To evaluate the expression sin(a + B) when sin(a) = -120/169 in Quadrant I and cos(B) = -13 in Quadrant II, we can follow these steps:
1. Since sin(a) = -120/169 in Quadrant I, we can use the Pythagorean identity to find cos(a).
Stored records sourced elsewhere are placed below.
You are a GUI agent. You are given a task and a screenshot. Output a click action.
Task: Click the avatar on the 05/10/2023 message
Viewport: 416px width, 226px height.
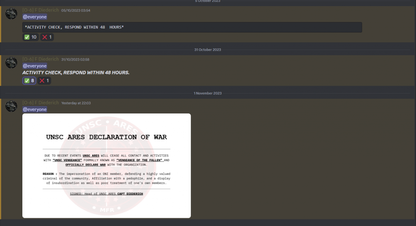[11, 13]
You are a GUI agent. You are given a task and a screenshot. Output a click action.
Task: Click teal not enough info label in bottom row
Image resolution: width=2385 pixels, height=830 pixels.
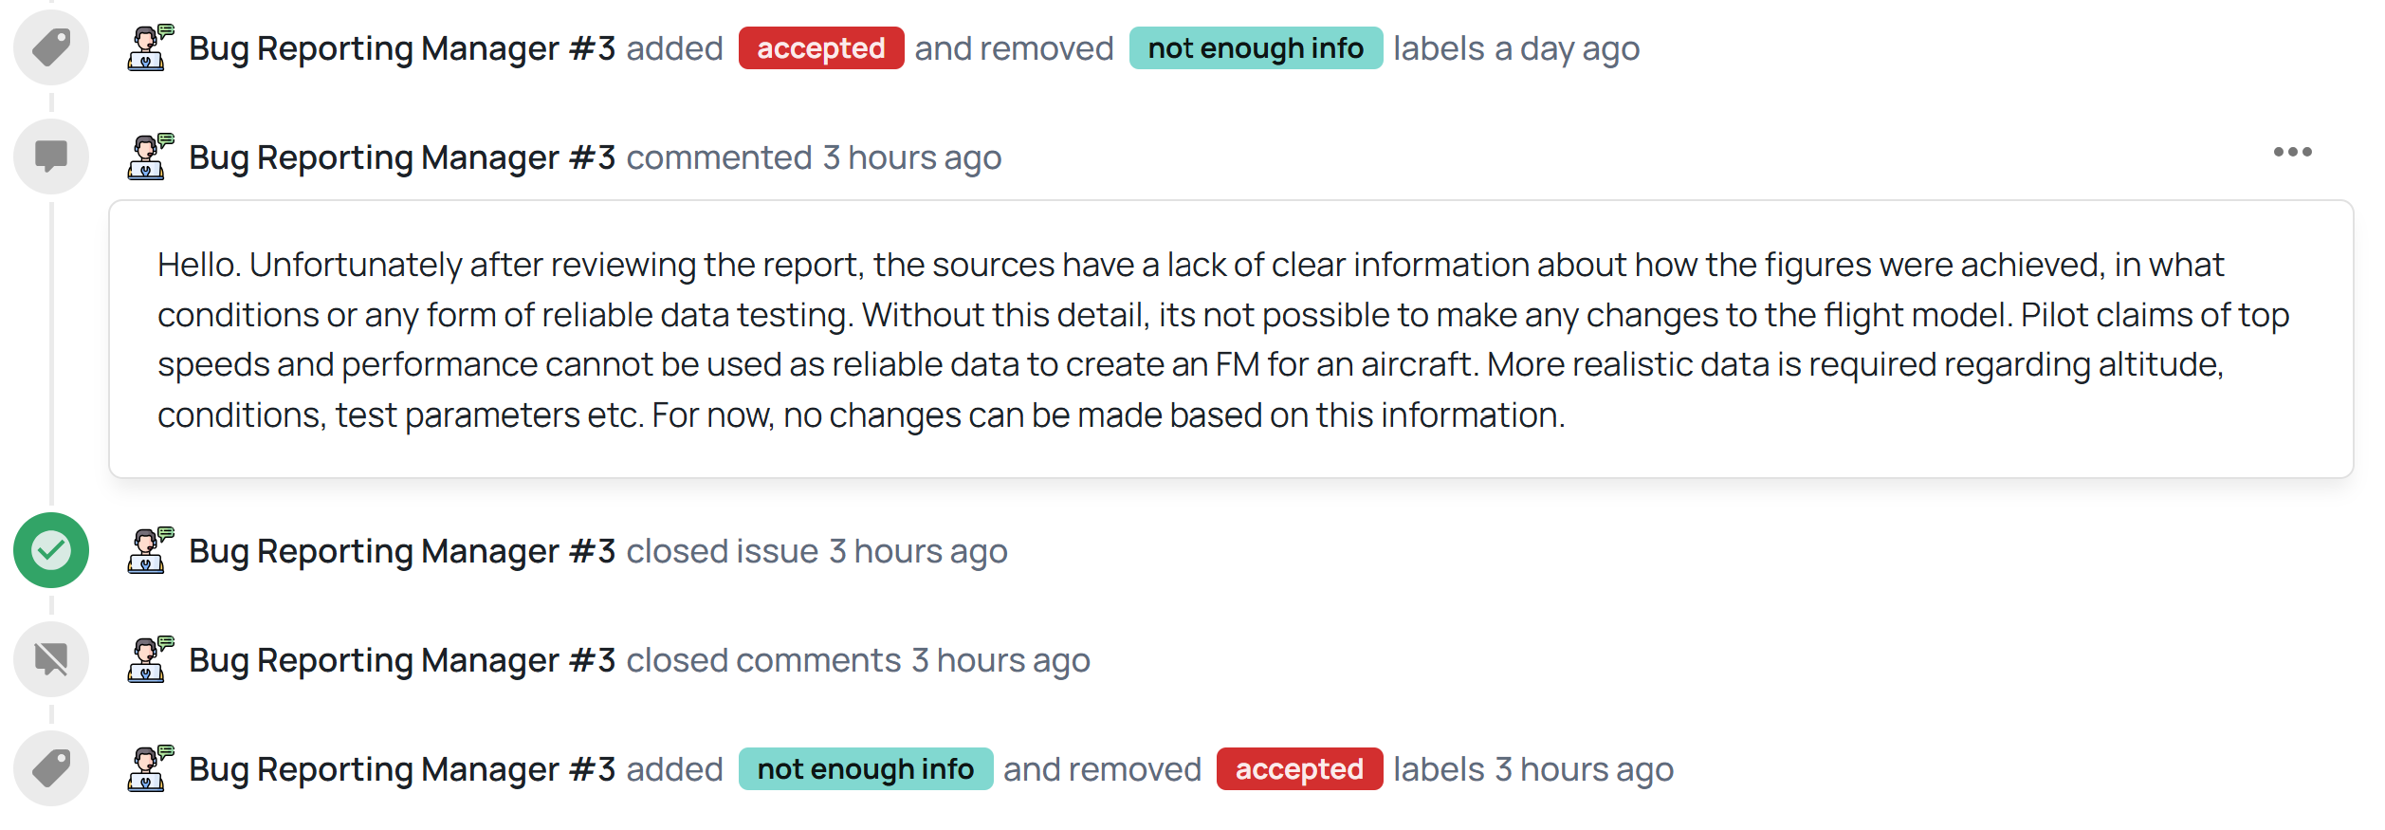click(x=865, y=769)
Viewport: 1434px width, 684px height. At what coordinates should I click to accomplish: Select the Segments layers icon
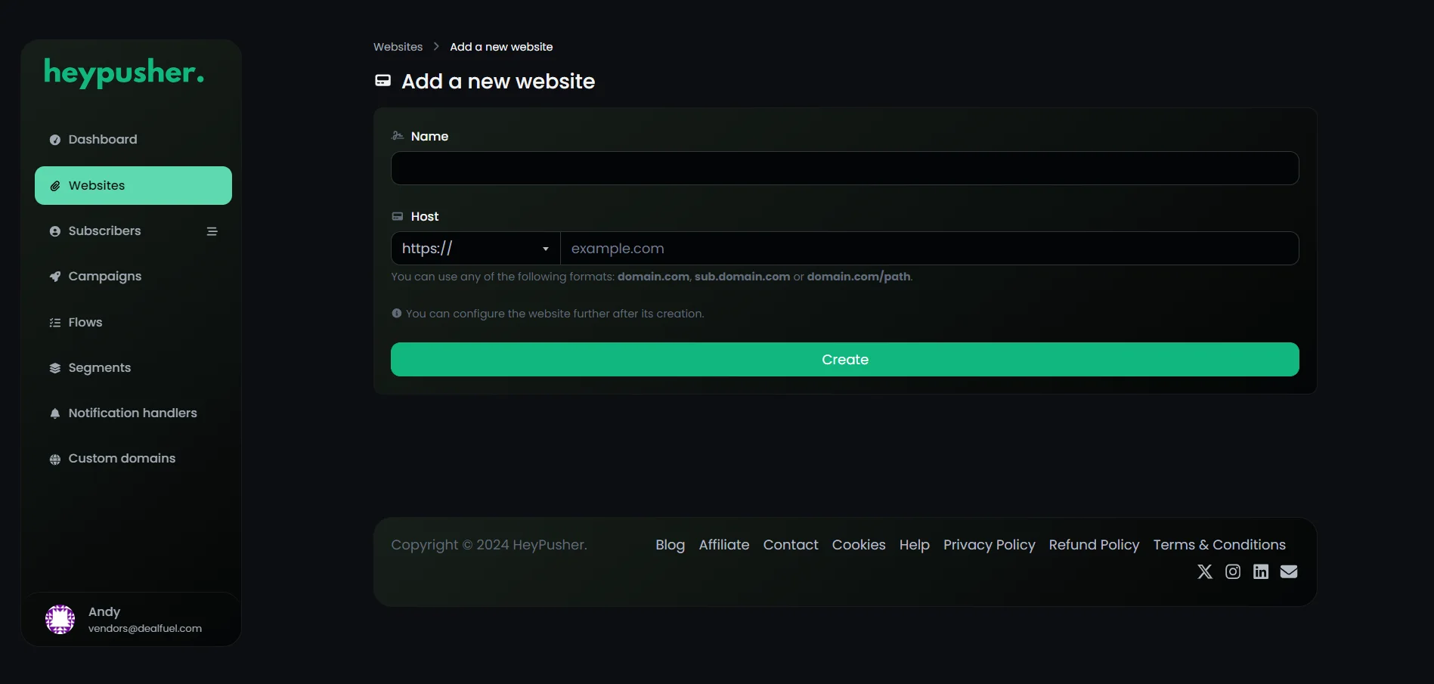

The Pythagorean identity states: sin^2(a) + cos^2(a) = 1. Therefore, cos(a) = sqrt(1 - sin^2(a)) = sqrt(1 - (-120/169)^2) = sqrt(1 - 14400/28561) = sqrt(14161/28561) = 119/169.
2. Now that we have sin(a) and cos(a), we can find sin(B) using the fact that cos^2(B) = 1 - sin^2(B). Given that cos(B) = -13 in Quadrant II, sin(B) must be positive. Therefore, sin(B) = sqrt(1 - (-13)^2) = sqrt(1 - 169) = sqrt(-168). Since sin(B) is positive in Quadrant II, sin(B) = sqrt(168).
3. Now, to evaluate sin(a + B), we can use the sum formula: sin(a + B) = sin(a)cos(B) + cos(a)sin(B). Plugging in the values we found earlier, sin(a + B) = (-120/169)(-13) + (119/169)(sqrt(168)) = 1560/169 + 119sqrt(168)/169.
Therefore, the expression sin(a + B) = (1560 + 119sqrt(168))/169.